Transcribe every line of the material below exactly, leaving out the pictures.
--- INPUT FOR THIS TASK ---
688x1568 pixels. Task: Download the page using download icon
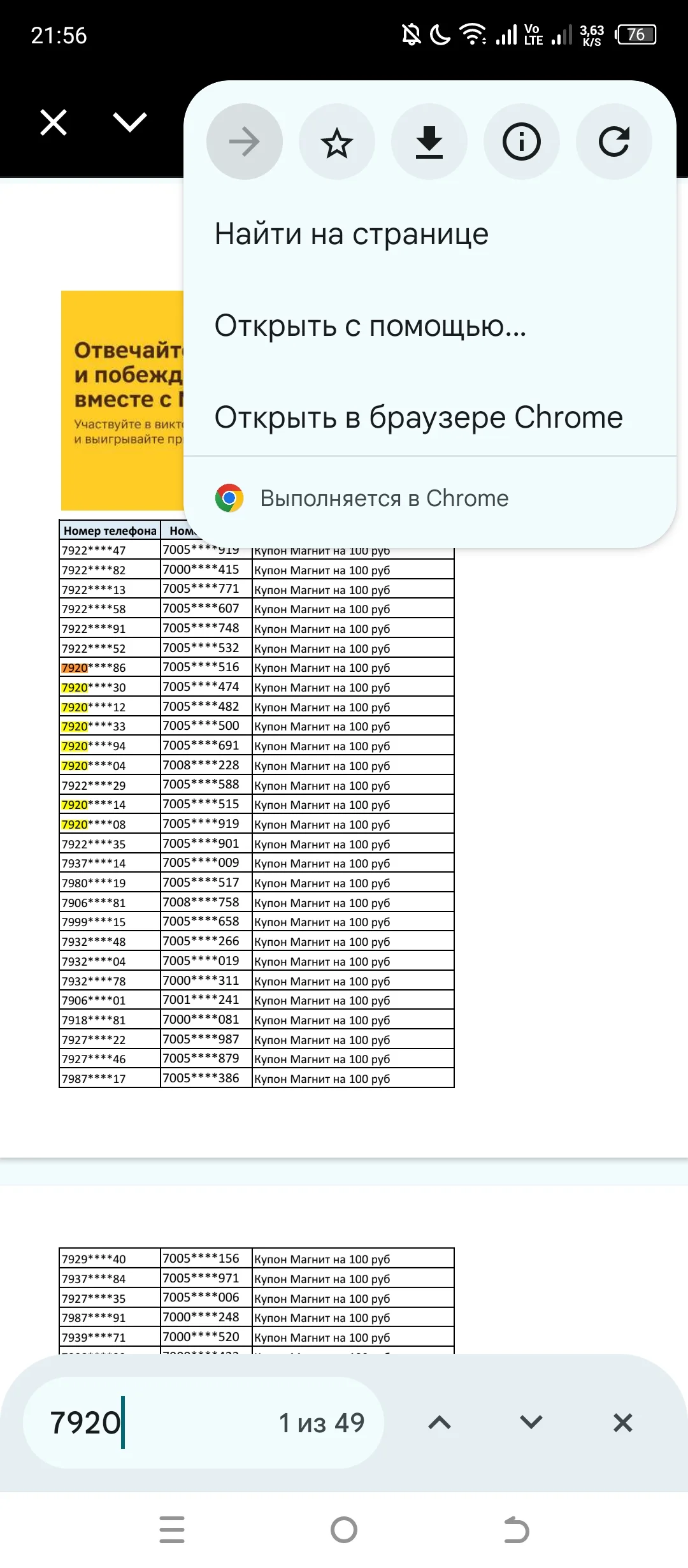tap(429, 142)
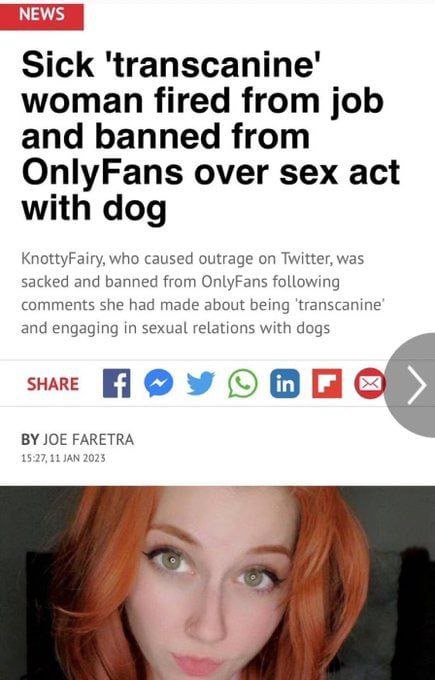
Task: Click the article summary paragraph
Action: click(203, 293)
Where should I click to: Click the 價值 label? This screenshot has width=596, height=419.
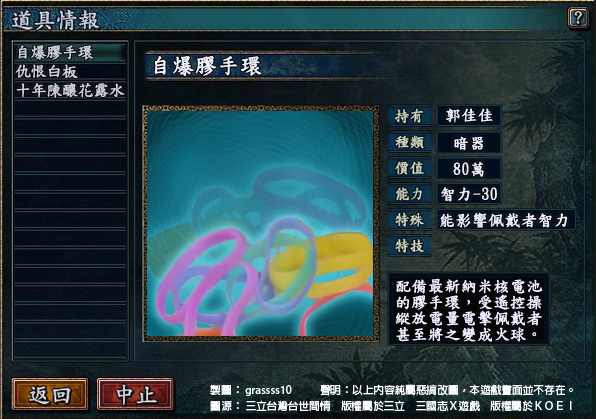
---
## WRITTEN REPLY
688x1568 pixels. Task: Download the page using download icon
tap(429, 142)
Task: Click the article summary paragraph
Action: click(203, 293)
Where should I click to: Click the 價值 label? This screenshot has width=596, height=419.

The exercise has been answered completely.